— OBJECTIVE —
Rescale the records starting with the line containing "Home (17, 64)" and going on through the line containing "Phone (205, 213)". Reproduce each of these lines in full, including its request text, but multiply every coordinate in the answers by 0.3 and round to the nearest whole number, with halves rounded up.

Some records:
## begin

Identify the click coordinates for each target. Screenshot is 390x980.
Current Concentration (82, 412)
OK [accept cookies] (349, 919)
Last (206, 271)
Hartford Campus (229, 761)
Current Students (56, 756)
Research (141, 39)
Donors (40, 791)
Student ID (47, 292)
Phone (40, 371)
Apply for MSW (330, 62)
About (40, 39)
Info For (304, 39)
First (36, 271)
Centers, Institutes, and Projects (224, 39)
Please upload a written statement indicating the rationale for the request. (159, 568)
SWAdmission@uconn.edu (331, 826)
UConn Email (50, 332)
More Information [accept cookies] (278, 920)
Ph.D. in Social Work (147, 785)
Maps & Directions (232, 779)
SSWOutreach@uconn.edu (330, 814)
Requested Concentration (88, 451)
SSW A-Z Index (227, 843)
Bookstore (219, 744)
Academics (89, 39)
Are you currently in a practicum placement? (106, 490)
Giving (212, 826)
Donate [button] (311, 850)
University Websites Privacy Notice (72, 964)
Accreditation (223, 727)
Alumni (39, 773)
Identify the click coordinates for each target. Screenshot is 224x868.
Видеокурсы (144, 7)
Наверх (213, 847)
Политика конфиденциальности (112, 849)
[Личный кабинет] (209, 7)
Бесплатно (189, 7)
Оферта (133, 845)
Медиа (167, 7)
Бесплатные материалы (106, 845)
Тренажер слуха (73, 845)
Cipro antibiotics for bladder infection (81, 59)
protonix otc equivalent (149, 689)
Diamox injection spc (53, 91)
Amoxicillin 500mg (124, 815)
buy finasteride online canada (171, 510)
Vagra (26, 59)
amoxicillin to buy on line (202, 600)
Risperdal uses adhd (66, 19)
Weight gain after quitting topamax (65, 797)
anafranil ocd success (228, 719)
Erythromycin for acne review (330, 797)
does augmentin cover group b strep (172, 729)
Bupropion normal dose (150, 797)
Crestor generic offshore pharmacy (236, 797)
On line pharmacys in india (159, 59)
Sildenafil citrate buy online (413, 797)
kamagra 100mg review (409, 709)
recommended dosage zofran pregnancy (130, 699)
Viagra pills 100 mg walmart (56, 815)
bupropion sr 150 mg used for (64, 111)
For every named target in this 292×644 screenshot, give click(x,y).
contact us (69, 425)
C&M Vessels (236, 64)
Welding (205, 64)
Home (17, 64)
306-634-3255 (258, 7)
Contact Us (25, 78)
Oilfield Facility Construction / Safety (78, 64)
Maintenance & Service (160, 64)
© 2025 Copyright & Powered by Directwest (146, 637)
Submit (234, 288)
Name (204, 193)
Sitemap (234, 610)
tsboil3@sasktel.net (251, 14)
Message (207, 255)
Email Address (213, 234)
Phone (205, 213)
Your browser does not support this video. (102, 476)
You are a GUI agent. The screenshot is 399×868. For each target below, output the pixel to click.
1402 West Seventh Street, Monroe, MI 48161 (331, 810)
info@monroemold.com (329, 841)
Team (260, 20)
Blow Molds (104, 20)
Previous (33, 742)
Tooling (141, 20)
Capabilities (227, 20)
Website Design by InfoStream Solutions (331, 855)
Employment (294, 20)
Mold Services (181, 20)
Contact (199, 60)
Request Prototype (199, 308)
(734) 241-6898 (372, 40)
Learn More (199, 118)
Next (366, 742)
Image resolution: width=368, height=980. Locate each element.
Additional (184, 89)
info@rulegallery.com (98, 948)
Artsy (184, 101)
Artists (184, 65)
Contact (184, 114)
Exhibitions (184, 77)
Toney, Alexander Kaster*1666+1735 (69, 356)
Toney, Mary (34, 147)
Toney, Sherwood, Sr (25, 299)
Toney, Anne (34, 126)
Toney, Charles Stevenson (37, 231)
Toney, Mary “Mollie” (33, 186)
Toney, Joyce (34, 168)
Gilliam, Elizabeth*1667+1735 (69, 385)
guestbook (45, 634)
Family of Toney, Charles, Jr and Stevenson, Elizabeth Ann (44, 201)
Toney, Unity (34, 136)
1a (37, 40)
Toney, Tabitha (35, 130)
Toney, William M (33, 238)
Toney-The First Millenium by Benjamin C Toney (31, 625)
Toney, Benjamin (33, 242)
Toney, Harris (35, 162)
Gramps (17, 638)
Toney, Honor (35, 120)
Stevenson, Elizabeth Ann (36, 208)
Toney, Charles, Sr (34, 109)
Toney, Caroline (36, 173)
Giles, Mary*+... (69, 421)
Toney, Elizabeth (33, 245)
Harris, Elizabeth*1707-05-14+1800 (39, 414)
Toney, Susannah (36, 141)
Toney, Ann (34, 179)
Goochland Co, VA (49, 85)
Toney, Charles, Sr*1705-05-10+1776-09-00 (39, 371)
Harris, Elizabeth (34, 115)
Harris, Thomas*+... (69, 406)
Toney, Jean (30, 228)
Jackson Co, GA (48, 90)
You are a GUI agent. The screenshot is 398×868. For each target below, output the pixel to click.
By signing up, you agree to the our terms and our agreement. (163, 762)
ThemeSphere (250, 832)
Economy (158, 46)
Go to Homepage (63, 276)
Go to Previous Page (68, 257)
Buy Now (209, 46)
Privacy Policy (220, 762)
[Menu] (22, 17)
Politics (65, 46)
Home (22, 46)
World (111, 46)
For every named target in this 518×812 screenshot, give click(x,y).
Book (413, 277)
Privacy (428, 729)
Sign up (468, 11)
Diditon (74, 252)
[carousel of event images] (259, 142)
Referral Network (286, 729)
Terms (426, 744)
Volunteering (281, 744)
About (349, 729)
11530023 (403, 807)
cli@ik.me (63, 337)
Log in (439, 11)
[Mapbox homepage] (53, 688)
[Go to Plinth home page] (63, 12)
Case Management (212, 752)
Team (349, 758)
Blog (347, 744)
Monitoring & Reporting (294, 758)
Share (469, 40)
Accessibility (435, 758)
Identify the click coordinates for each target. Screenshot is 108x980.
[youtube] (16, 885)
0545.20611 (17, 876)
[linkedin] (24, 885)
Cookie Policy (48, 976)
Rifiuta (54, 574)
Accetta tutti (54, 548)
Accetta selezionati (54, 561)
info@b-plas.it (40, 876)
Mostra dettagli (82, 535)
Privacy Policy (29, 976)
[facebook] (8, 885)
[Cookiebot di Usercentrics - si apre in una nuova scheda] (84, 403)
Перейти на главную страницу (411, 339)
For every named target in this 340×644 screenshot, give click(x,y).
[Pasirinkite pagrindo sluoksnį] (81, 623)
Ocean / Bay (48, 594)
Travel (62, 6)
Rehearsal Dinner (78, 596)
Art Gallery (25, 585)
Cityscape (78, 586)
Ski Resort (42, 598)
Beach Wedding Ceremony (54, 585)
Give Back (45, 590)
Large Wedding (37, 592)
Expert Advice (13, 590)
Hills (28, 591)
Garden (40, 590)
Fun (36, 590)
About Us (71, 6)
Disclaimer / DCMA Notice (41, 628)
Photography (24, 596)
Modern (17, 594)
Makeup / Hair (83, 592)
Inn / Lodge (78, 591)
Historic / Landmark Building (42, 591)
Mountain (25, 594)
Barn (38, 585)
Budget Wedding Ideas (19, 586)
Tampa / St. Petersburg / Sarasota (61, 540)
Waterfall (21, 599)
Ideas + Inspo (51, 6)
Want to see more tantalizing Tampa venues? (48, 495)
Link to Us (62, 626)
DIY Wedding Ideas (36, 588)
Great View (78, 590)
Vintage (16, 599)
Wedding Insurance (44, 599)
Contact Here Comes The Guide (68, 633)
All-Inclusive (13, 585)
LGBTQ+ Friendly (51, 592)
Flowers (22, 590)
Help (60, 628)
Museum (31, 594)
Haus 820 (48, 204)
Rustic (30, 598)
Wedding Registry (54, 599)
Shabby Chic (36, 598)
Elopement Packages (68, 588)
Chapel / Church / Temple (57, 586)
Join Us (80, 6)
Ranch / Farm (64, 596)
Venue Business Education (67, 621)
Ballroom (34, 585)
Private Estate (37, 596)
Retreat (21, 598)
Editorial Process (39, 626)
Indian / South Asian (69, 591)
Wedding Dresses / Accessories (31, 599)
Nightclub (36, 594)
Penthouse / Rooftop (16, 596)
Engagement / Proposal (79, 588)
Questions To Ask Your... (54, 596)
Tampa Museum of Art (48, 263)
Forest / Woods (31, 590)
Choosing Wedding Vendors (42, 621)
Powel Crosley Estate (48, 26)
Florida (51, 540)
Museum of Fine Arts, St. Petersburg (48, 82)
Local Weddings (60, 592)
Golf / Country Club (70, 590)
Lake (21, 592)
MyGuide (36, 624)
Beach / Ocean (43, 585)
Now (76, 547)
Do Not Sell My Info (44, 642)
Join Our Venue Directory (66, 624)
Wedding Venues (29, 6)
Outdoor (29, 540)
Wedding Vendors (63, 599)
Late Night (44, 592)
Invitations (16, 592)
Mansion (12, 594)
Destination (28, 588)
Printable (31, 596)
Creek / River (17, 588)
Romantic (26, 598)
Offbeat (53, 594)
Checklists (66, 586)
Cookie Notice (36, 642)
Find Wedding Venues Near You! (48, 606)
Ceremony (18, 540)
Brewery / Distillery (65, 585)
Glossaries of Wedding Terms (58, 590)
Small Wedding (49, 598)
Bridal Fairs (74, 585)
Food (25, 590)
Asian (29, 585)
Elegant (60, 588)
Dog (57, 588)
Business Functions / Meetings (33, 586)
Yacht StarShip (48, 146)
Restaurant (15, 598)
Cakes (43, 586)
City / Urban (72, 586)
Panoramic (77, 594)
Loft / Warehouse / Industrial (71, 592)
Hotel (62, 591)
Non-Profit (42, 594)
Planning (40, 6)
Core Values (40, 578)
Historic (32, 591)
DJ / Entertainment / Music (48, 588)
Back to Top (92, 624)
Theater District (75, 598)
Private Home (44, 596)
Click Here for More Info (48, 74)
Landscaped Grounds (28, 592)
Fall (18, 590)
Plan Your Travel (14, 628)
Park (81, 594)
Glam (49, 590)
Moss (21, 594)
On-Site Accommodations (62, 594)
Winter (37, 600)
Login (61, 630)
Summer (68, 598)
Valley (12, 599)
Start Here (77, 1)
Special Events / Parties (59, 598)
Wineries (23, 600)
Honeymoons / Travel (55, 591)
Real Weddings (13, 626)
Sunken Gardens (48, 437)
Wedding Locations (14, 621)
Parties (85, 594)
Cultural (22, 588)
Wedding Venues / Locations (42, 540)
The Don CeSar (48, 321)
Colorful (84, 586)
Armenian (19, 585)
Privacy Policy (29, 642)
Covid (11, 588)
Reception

## end

— SOLUTION FOR THIS TASK —
Home (5, 19)
306-634-3255 (77, 2)
Contact Us (8, 23)
Oilfield Facility Construction / Safety (23, 19)
Maintenance & Service (48, 19)
© 2025 Copyright & Powered by Directwest (44, 191)
Submit (70, 86)
Name (61, 58)
Sitemap (70, 183)
tsboil3@sasktel.net (75, 4)
Message (62, 77)
Email Address (64, 70)
Phone (62, 64)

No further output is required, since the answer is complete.